He and his wife have three children.

==Biography==

He was born to ethnic Hungarian parents in Cluj and studied law at the city's Babeş-Bolyai University from 1975 to 1980. From 1980 to 1981, he was a legal adviser in Miercurea-Ciuc, and since 1981 he has worked as a lawyer there and in Cluj-Napoca. He states that he was not a member of the Romanian Communist Party and did not collaborate with the Securitate.

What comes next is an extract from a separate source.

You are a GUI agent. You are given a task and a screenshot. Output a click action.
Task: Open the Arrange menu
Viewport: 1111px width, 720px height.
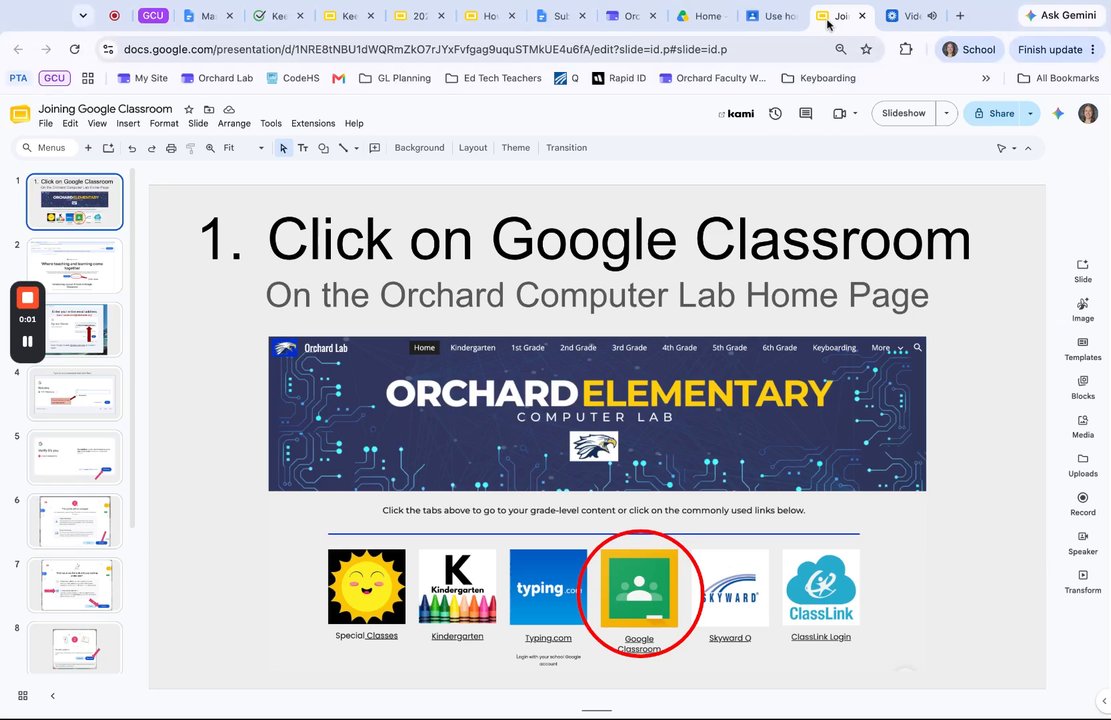[234, 123]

Following the 1989 Revolution, Eckstein-Kovács joined the UDMR as a founding member and represented it in the Chamber from 1990 to 1992. From that year until 1996, he was on the Cluj-Napoca city council, after which he was elected to the Senate, also for Cluj County. In January 1999, following the resignation of György Tokay, he was appointed Minister-Delegate for National Minorities in Radu Vasile's cabinet, serving until the cabinet fell that December. He was elected to the Senate again in November 2000, serving until 2008. While there, his priorities included judicial reform and fighting corruption, as well as the environment and human rights. He lost his seat at the 2008 election to the Democratic Liberal (PDL) candidate Şerban Rădulescu. In January 2009, President Traian Băsescu named Eckstein to the newly created post of Presidential adviser for minorities, an office the creation of which the UDMR had called for since 1990. Eckstein was the only member of his party to vote against the President's 2007 impeachment, a position he reversed some months later, during a crisis over the naming of the Justice Minister. In 2011, following the retirement of Béla Markó, he was one of three candidates who ran to become leader of the UDMR, finishing in second place with 22% of the vote and losing to Hunor Kelemen. He resigned his post of adviser that September, citing his opposition to the Roşia Montană Project, an endeavor strongly backed by Băsescu. At the 2012 local election, he ran for mayor of Cluj-Napoca, finishing third with 8.4% of the vote. He resigned from the UDMR in 2018, after the party voted for changes to the penal code proposed by the governing Social Democrats (PSD).

In the Chamber, Eckstein-Kovács was part of the Human Rights, Religious Affairs and Minorities Committee; in his first Senate term, he was on the equivalent committee in that body, as well as on the Judicial Nomination, Discipline, Immunity and Validation Committee. He also sat on that committee from 2000 to 2004 and headed it from 2004 to March 2008, when he resigned as chairman because his UDMR colleagues did not vote for National Integrity Agency legislation as sponsored by the government. He co-authored a number of legislative proposals and is a founding member of several civic associations. Eckstein has sometimes had an uneasy relationship with the rest of his party, for instance accusing it of being Romania's most misogynistic and calling for serious internal reforms. He headed the UDMR's liberal platform. Controversially, his liberal stance extends to advocating registered partnerships allowing unmarried same-sex and opposite-sex couples a number of rights, a step for which he publicly announced his support in February 2008.